▶ **WHAT TO PRODUCE**: Beginning at the line that mentions "The height and width of the screenshot is (440, 1499).", retype the rest of the records below exactly. Pictures are not part of the copy.

▶ **THE DATA**:
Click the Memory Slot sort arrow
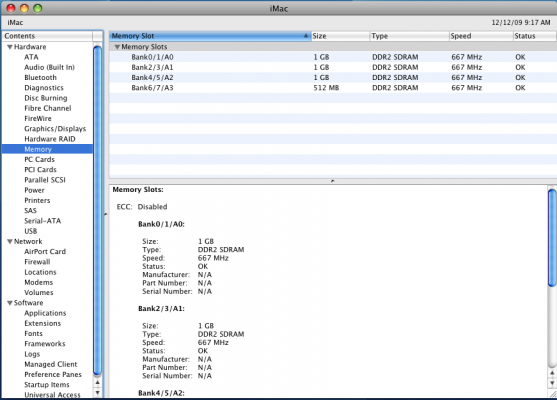 306,36
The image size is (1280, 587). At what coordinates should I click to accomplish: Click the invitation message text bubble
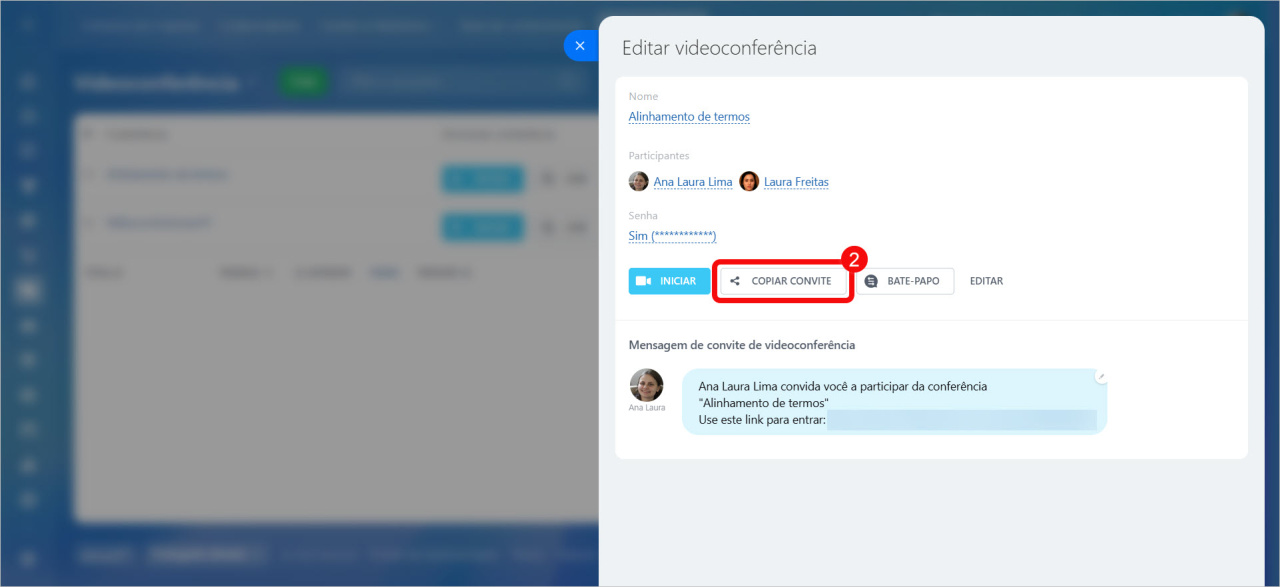[x=893, y=394]
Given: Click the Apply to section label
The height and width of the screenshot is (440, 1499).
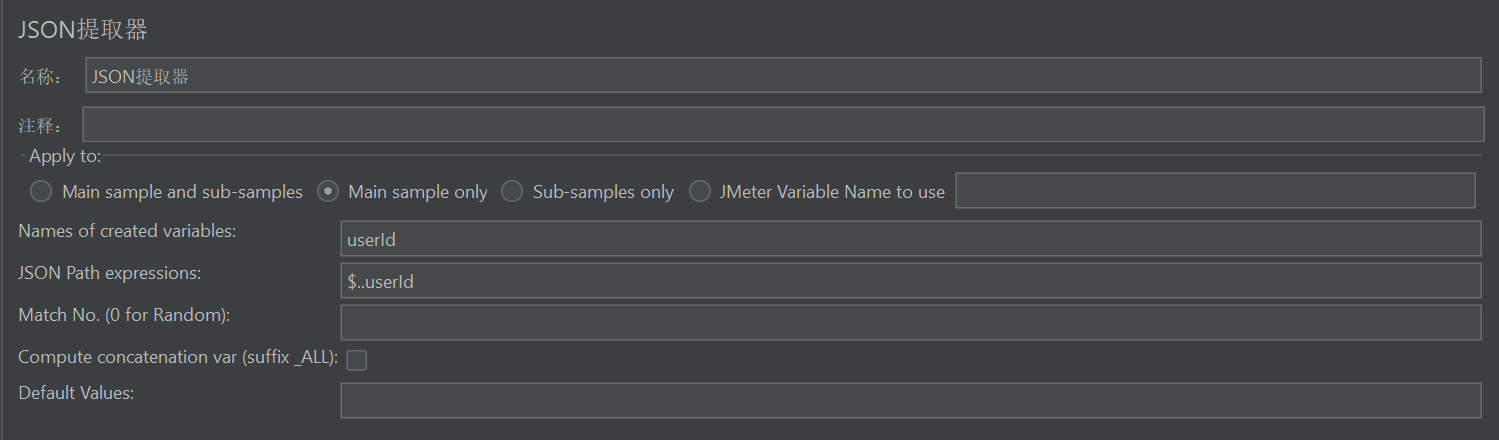Looking at the screenshot, I should point(65,156).
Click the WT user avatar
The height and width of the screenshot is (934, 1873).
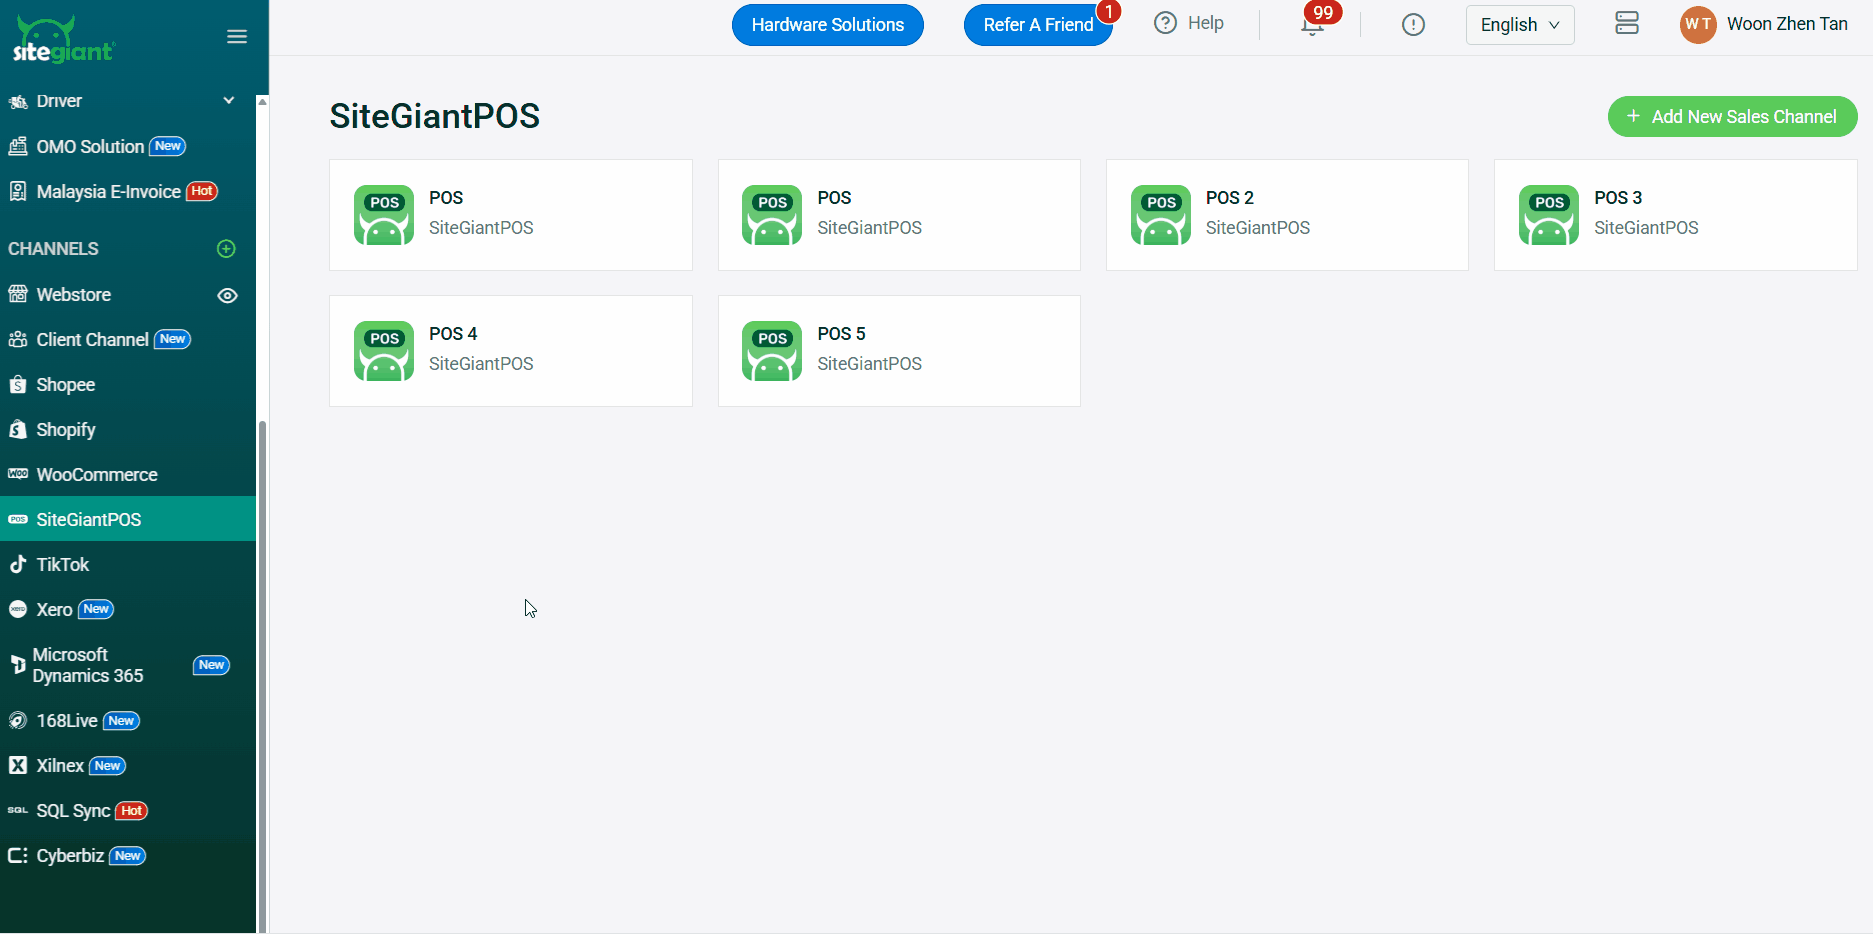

▶ **WRITTEN ANSWER**:
The height and width of the screenshot is (440, 1499).
Looking at the screenshot, I should point(65,156).
Click the WT user avatar
The height and width of the screenshot is (934, 1873).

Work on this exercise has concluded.